Usut Tuntas Kasus Pencucian Uang Dinasti Atut -->
Cari Berita

Advertisement

Usut Tuntas Kasus Pencucian Uang Dinasti Atut

Selasa, 27 Desember 2016

ILUSTRASI/FOTO

JAKARTA - Direktur Tangerang Public Transparency Watch (TRUTH), Beno Novit Neang mendukung upaya Komisi Pemberantasan Korupsi (KPK) mengusut tuntas kasus pencucian uang tersangka Tubagus Chaeri Whardana alias wawan yang tak lain adik Ratu Atut.

Beno mengatakan, desain korupsi yang ada di Banten, di era Ratu Atut, terkonsepsi secara keluarga. Terbukti ketika Wawan dan Atut tertangkap tangan secara bersamaan oleh KPK.

Kemudian, dari pengembangan kasus, aliran uang dari korupsi itu  mengalir ke kroni yang juga bagian keluarga.

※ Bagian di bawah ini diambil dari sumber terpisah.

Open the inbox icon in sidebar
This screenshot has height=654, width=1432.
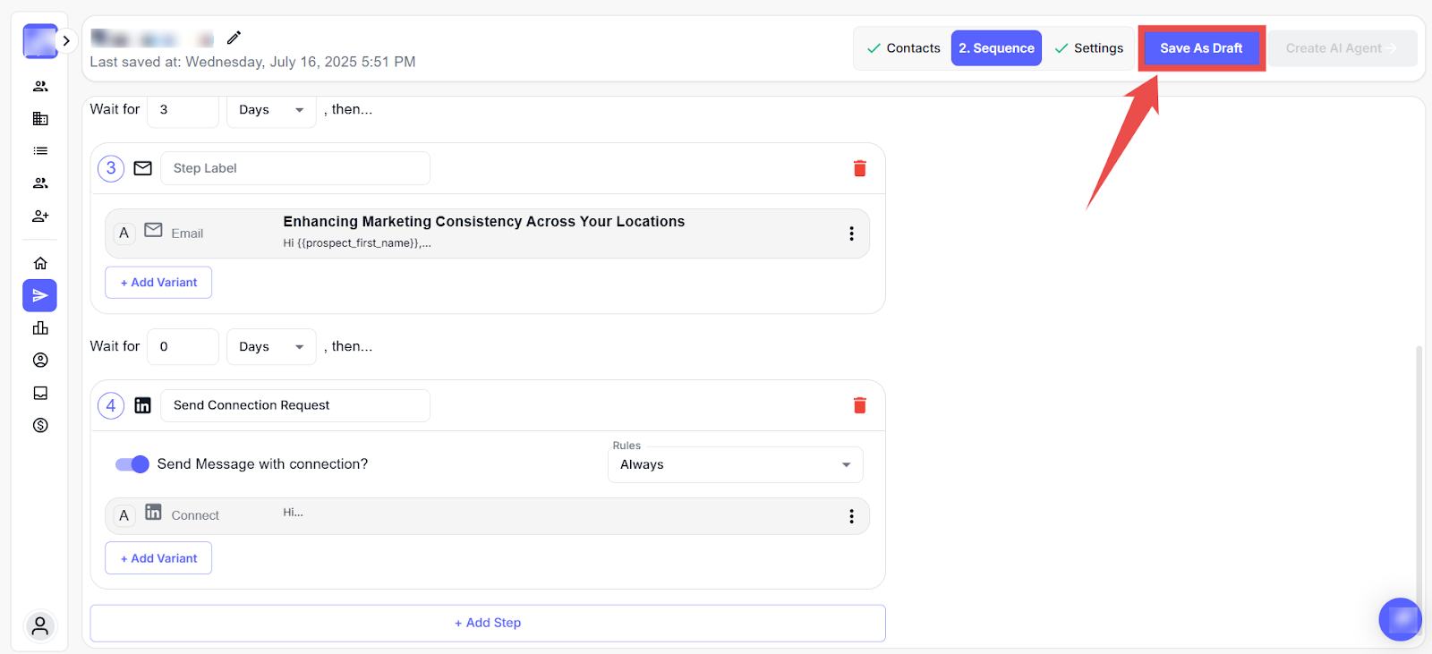pyautogui.click(x=40, y=393)
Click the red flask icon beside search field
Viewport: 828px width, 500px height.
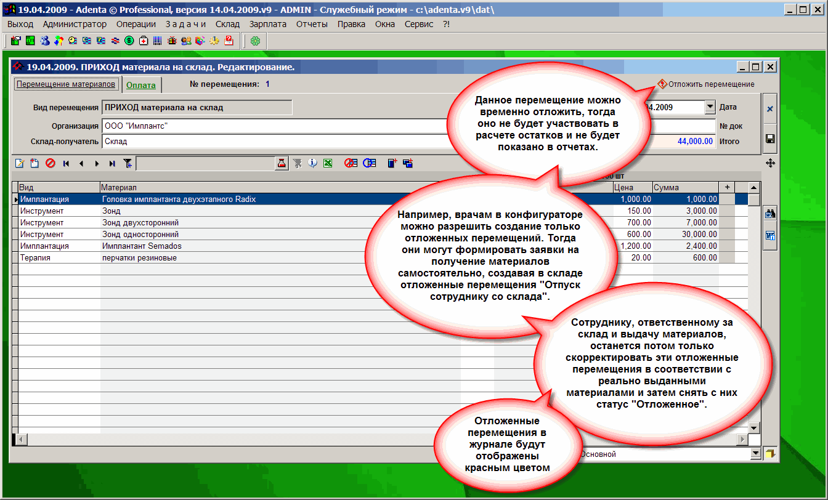[x=282, y=163]
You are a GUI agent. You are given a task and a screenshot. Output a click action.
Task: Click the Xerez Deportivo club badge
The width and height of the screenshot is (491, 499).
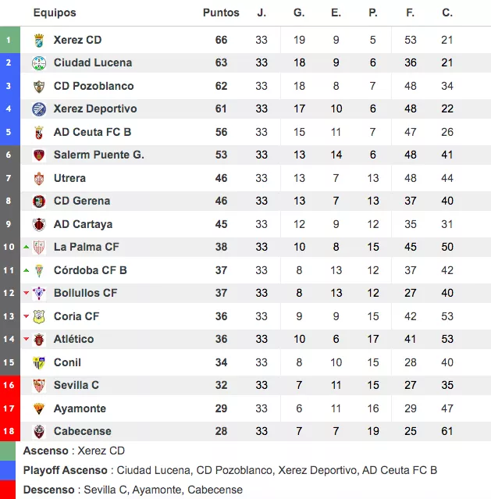(x=39, y=109)
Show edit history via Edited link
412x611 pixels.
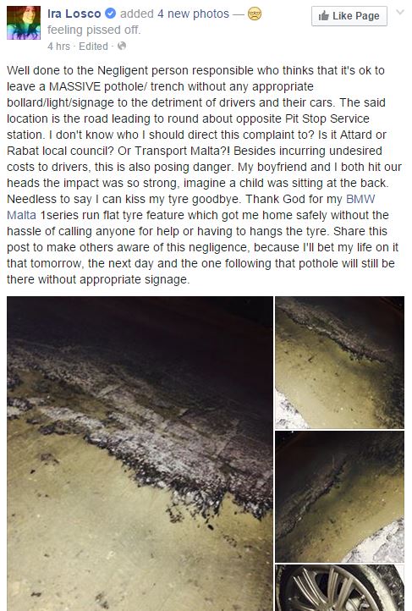[93, 47]
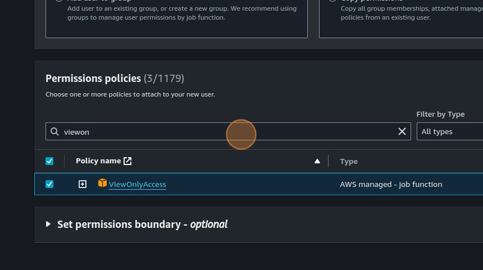Image resolution: width=483 pixels, height=270 pixels.
Task: Click the Policy name sort arrow
Action: pyautogui.click(x=317, y=161)
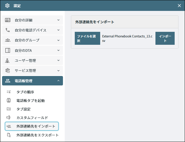Click the phonebook people icon on 電話帳管理
Viewport: 185px width, 142px height.
point(8,81)
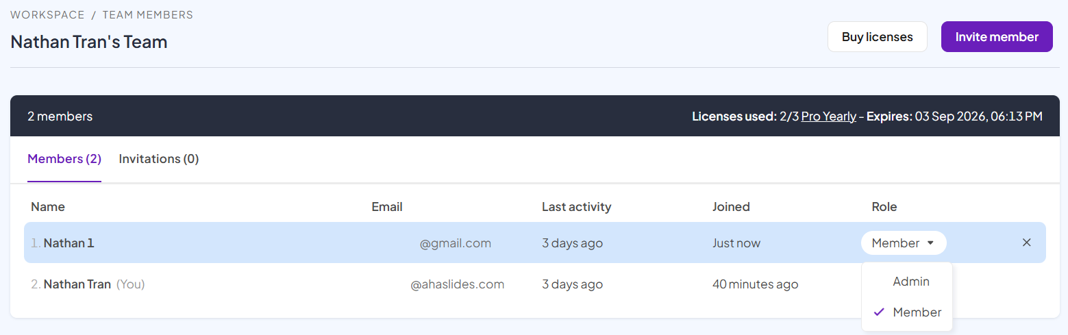Open the Pro Yearly plan link
The height and width of the screenshot is (335, 1068).
pos(828,116)
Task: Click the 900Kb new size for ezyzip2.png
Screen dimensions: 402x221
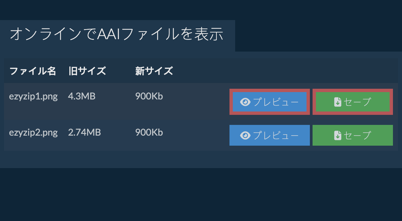Action: pos(149,133)
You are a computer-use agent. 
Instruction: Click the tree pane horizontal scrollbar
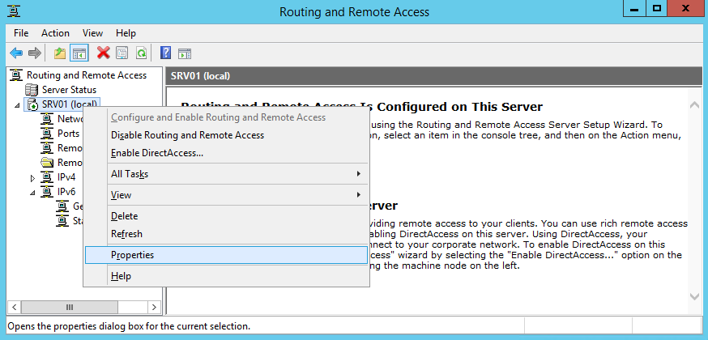pyautogui.click(x=81, y=308)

Seperti wawan dengan sang istri, lalu Atut dengan anak-anak, adik, kakak, hingga keluarga lain. 

"Dalam kasus korupsi alat kesehatan(alkes), dari fakta persidangan dan hasil pemeriksaan, Wawan dalam korupsi alkes itu tidak hanya bermain sendiri sebagai pengusaha tapi melibatkan eksekutif Tangerang Selatan yang kebetulan istrinya selaku walikota. Itu terbukti dari fakta persidangan dan keterangan saksi yang ada di BAP kasus wawan. Airin di mention berkali kali namanya, jadi bukan sebagai pelaku pasif. Tapi pelaku aktif disana," ujar Beno, saat dihubungi wartawan, Selasa (27/12).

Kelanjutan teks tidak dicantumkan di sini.